Hal ini dikuatkan oleh Tap MPR No X/MPR/2001 bahwa presiden bertugas menetapkan kebijakan dan mengambil langkah konkret dalam percepatan pemulihan ekonomi. Tap MPR No VI/MPR/2002 pun memberi rekomendasi kepada presiden untuk meningkatkan kepastian hukum atas tugas sesuai Tap MPR No X/MPR/2001.
Dengan landasan hukum tersebut, akhirnya presiden (waktu itu) mengambil kebijakan penyelesaian BLBI dengan Inpres No 8 Tahun 2002 sebagai upaya memberikan kepastian hukum bagi pemegang saham yang telah melaksanakan kewajibannya, berupa pemberian release and discharge. Terhadap pemegang saham yang mempunyai masalah pidana pun dilakukan penghentian proses pidananya. Kepada para pemegang saham itu diberikan juga Surat Keterangan Lunas (SKL) oleh BPPN dan SP3 oleh Jaksa Agung.
Penyelesaiannya dianggap tidak adil. Untuk menegakkan keadilan dituntut agar para pemegang saham bank diadili dan dihukum dengan hukuman yang tinggi.
Dengan tuntutan yang tiada henti, akhirnya Kejaksaan Agung melakukan penyelidikan terhadap kasus BLBI terkait dengan BDNI dan BCA. Akhir penyelidikan menyatakan BDNI dan BCA tidak melakukan perbuatan melawan hukum yang mengarah ke tindak pidana korupsi.
Sekarang, penyelidikan BLBI oleh Kejaksaan Agung menuai perkara baru yang hiruk-pikuk, mengharu-biru pemberitaan, bahkan dapat meluluhlantakkan Gedung Bundar sebagai simbol pemberantasan korupsi Kejaksaan Agung Republik Indonesia. Jaksa Agung Muda Tindak Pidana Khusus dan Direktur Penyidikan Pidana Khusus dialihtugaskan karena diduga terkait masalah pemberian kemudahan supaya terjadi pembayaran “gratifikasi” yang sempat dibantah sebagai pinjaman untuk bisnis.
Kita percaya apa yang menimpa Kejaksaan Agung ini bukan gambaran nyata tentang pemberantasan korupsi di Kejaksaan Agung. Ini bukan pula kutukan kepada pemerintahan SBY-JK dan Kejaksaan Agung yang menggali kuburan BLBI yang telah dikubur oleh pemerintahan Presiden Megawati Soekarnoputri.
Apa yang terjadi pada Kejaksaan Agung adalah proses manusiawi. Kejadian ini tidak akan sampai menghancurkan kredibilitas institusi kejaksaan. Dan, memang, institusi kejaksaan tidak boleh dihancurkan.
Tentu berlebihan dan menghina kemanusiaan jika kita tidak pernah mau mempercayai apa yang disampaikan oleh pejabat Kejaksaan Agung.

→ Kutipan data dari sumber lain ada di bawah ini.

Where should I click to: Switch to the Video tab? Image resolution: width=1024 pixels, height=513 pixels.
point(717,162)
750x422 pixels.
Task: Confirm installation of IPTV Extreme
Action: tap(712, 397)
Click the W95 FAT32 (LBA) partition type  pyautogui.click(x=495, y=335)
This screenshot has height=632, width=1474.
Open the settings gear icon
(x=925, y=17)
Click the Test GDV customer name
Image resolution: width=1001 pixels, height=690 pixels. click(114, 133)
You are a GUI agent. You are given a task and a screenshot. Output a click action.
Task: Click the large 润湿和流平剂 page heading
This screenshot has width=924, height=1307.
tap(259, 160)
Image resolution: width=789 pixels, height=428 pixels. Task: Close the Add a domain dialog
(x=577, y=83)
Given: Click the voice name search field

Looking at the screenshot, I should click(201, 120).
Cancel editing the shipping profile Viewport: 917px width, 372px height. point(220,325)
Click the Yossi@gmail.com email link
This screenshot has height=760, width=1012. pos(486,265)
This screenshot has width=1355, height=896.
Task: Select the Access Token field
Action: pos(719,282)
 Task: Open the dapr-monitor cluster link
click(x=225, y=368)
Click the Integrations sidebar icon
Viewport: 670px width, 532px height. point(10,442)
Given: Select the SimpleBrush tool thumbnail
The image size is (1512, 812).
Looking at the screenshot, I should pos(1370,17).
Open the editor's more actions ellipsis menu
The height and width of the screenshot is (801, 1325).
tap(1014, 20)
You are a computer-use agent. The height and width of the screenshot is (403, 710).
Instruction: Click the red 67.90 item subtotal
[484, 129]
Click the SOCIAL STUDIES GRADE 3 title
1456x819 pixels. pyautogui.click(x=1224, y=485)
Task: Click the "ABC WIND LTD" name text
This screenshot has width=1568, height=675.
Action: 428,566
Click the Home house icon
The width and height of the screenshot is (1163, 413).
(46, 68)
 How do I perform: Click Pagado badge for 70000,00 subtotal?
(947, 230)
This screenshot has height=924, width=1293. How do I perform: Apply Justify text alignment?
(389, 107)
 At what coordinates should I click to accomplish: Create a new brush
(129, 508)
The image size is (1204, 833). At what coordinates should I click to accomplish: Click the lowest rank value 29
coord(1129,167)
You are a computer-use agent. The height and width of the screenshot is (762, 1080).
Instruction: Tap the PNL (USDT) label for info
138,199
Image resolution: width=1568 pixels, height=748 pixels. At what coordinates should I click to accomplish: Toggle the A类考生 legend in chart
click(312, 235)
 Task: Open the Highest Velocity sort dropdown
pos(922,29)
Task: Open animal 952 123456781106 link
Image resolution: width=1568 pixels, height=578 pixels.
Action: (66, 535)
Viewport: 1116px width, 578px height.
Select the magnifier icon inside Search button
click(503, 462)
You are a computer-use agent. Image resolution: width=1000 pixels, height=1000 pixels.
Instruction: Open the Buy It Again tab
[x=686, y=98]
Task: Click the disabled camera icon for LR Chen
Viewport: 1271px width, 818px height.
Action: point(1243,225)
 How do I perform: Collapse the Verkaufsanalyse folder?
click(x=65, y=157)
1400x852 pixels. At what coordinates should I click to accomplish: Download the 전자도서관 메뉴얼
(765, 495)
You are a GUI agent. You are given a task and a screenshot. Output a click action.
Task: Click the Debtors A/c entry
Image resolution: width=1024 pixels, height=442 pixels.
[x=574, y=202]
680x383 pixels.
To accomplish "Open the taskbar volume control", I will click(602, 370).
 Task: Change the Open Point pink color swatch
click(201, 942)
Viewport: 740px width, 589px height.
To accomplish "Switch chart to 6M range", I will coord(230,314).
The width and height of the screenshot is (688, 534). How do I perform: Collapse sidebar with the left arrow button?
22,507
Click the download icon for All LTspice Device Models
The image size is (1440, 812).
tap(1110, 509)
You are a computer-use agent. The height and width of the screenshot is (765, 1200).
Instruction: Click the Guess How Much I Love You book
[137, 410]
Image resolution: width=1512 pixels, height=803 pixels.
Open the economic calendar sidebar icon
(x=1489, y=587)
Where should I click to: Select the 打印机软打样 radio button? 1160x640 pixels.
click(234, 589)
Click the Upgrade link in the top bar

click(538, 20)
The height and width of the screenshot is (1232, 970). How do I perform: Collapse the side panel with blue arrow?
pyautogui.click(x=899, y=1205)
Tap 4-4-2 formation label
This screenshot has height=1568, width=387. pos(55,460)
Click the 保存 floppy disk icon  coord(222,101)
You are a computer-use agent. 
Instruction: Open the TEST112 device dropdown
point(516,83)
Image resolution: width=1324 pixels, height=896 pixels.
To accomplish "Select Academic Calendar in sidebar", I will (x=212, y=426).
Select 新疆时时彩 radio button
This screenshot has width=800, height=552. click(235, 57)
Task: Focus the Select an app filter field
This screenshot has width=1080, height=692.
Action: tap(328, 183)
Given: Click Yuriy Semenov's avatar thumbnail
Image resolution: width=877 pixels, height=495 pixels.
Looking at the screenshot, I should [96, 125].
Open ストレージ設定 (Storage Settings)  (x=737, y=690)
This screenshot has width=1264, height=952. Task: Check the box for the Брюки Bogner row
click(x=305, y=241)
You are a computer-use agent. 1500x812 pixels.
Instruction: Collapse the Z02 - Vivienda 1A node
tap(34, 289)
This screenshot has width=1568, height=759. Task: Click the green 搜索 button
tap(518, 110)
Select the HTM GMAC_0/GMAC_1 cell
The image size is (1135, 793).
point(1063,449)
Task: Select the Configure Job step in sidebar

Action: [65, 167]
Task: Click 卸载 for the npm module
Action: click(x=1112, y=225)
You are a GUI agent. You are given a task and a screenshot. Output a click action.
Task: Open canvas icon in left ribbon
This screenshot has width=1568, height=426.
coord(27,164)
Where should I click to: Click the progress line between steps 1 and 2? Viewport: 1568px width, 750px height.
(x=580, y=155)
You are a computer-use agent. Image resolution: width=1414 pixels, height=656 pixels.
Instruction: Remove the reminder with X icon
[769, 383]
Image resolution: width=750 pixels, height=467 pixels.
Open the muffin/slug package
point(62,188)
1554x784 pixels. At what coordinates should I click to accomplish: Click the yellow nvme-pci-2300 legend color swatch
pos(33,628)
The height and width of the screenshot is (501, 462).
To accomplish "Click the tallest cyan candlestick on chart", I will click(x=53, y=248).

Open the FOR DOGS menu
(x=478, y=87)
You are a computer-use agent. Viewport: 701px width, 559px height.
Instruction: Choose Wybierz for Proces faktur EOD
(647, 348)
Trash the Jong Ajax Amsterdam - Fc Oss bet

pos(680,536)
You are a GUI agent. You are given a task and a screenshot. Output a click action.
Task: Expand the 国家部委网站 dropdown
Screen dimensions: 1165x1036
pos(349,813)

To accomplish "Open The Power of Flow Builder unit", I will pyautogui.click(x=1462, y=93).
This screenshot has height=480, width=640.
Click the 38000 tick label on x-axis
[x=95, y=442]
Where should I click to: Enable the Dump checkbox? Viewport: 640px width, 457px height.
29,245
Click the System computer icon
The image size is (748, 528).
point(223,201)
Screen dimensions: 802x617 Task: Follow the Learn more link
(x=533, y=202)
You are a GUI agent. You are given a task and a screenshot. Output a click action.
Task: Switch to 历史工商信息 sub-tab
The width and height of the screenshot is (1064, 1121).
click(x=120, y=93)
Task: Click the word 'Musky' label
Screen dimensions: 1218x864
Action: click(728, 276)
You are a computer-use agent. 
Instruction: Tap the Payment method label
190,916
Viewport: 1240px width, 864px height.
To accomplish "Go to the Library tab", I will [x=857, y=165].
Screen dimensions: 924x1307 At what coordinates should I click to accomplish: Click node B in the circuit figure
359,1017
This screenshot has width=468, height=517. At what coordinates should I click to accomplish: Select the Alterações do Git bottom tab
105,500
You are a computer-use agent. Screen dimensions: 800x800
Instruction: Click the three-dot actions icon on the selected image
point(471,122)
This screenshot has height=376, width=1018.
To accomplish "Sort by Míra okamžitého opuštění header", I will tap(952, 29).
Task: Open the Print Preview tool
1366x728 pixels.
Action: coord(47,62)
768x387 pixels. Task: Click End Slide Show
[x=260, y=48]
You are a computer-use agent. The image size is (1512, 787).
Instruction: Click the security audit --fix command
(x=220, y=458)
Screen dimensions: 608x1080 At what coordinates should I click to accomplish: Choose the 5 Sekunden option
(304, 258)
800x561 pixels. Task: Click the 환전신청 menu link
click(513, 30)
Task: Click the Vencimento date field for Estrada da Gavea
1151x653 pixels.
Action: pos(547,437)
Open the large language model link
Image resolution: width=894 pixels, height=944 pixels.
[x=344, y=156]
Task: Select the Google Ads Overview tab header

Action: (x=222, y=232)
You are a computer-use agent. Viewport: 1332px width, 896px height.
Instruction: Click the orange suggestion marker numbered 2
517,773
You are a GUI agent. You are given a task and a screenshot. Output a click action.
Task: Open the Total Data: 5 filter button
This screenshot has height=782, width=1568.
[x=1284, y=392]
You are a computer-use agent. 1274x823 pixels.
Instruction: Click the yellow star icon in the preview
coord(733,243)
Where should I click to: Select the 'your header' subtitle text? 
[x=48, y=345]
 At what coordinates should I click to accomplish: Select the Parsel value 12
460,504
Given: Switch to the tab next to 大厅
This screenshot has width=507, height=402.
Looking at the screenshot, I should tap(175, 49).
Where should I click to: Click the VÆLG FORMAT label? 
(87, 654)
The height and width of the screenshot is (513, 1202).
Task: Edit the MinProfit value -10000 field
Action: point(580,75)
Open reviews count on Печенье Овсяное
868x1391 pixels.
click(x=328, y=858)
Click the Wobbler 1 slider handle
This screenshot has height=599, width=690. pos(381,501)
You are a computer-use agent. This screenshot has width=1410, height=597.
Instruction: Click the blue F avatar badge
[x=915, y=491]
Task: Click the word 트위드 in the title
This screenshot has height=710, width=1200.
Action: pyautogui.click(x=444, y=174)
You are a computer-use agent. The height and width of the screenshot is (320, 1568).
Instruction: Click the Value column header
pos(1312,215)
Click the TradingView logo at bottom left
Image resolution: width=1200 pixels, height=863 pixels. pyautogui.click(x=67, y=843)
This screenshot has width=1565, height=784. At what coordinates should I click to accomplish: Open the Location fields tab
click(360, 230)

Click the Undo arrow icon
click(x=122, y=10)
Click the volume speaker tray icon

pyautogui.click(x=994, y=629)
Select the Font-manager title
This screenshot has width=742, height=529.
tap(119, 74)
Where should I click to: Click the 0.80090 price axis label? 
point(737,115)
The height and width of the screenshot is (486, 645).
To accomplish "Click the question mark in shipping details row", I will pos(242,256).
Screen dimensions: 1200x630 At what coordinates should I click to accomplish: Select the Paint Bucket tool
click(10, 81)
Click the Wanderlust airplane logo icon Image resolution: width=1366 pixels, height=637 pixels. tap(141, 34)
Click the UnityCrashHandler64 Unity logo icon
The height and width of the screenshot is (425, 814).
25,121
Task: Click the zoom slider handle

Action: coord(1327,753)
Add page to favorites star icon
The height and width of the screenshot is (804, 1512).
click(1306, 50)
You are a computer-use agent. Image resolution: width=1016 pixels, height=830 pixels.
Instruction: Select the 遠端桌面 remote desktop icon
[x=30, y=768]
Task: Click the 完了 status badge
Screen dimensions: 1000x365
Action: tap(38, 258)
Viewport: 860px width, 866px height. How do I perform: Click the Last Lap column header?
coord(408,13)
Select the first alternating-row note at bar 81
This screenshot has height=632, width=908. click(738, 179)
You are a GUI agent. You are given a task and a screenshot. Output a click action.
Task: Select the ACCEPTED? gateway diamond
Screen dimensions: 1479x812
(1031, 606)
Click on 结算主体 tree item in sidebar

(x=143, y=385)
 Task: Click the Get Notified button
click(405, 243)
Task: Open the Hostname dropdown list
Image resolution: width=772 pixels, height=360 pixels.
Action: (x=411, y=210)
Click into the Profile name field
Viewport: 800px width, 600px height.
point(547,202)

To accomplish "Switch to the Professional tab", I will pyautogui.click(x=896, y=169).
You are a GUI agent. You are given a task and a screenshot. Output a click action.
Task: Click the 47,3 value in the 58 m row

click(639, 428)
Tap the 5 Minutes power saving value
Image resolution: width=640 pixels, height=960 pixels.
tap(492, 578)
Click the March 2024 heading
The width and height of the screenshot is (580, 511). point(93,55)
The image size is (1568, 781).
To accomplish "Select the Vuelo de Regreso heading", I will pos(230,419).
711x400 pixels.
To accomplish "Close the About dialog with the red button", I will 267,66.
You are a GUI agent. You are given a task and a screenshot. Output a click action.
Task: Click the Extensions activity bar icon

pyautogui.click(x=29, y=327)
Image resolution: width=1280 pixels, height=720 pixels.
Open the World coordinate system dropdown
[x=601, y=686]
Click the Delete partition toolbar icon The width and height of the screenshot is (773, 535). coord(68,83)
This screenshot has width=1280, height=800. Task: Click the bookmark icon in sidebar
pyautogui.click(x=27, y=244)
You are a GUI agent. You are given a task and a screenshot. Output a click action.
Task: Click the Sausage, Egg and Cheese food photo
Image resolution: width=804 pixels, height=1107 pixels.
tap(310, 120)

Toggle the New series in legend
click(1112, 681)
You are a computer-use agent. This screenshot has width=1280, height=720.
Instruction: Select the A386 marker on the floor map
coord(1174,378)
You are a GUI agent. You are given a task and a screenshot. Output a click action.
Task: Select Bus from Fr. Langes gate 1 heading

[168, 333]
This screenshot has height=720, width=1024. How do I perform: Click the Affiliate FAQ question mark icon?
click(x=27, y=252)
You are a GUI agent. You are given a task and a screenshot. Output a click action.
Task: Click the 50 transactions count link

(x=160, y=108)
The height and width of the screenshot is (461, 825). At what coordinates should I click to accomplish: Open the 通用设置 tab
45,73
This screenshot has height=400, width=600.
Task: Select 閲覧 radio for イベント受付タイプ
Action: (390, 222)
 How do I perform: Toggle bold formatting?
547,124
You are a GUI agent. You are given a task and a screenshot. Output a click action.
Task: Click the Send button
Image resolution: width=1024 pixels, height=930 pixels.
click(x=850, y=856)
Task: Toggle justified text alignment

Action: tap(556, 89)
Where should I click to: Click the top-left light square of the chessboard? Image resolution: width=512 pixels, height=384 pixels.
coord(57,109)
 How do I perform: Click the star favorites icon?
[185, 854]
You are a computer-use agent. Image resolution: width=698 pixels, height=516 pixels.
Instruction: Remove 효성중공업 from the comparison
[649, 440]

Sebenarnya, menjadikan percakapan mantan pejabat kejaksaan dengan orang yang diduga melakukan perbuatan pidana sebagai “nada panggilan telepon”, akan mengingatkan orang bahwa ada hukuman secara sosial. Tetapi menghukum orang tidak sesuai dengan kejahatannya merupakan bentuk dari kejahatan terhadap kemanusiaan.